Description of the task: Would you print all of the entries word for word?

Input for this task:
---------------

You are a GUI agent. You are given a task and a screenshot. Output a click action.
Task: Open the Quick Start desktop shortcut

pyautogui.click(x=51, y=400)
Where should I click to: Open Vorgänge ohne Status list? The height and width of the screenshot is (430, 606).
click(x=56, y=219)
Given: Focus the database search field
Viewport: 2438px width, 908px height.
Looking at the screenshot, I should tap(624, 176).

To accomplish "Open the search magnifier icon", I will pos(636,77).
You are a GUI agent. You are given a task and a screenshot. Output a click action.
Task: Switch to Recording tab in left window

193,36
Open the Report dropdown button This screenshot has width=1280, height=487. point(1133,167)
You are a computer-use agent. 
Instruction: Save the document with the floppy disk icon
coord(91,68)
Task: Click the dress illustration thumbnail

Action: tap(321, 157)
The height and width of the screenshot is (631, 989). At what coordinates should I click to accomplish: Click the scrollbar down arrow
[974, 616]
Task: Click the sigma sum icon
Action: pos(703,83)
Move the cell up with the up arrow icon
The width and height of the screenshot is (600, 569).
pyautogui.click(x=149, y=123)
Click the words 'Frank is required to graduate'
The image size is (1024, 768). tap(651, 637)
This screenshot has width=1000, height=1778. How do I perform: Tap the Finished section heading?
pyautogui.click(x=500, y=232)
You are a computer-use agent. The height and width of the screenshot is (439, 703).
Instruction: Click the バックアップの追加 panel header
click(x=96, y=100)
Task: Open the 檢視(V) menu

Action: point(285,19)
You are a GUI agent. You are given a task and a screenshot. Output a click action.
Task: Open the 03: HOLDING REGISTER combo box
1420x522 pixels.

---------------

Expected answer:
You are a GUI agent. You are given a task and a screenshot. Output a click action.
Task: Open the Quick Start desktop shortcut

pyautogui.click(x=51, y=400)
Where should I click to: Open Vorgänge ohne Status list? The height and width of the screenshot is (430, 606).
click(x=56, y=219)
Given: Focus the database search field
Viewport: 2438px width, 908px height.
Looking at the screenshot, I should tap(624, 176).

To accomplish "Open the search magnifier icon", I will pos(636,77).
You are a GUI agent. You are given a task and a screenshot. Output a click action.
Task: Switch to Recording tab in left window

193,36
Open the Report dropdown button This screenshot has width=1280, height=487. point(1133,167)
You are a computer-use agent. 
Instruction: Save the document with the floppy disk icon
coord(91,68)
Task: Click the dress illustration thumbnail

Action: tap(321, 157)
The height and width of the screenshot is (631, 989). At what coordinates should I click to accomplish: Click the scrollbar down arrow
[974, 616]
Task: Click the sigma sum icon
Action: pos(703,83)
Move the cell up with the up arrow icon
The width and height of the screenshot is (600, 569).
pyautogui.click(x=149, y=123)
Click the words 'Frank is required to graduate'
The image size is (1024, 768). tap(651, 637)
This screenshot has width=1000, height=1778. How do I perform: Tap the Finished section heading?
pyautogui.click(x=500, y=232)
You are a computer-use agent. The height and width of the screenshot is (439, 703).
Instruction: Click the バックアップの追加 panel header
click(x=96, y=100)
Task: Open the 檢視(V) menu

Action: point(285,19)
You are a GUI agent. You are given a task and a screenshot. Output a click action.
Task: Open the 03: HOLDING REGISTER combo box
1420x522 pixels.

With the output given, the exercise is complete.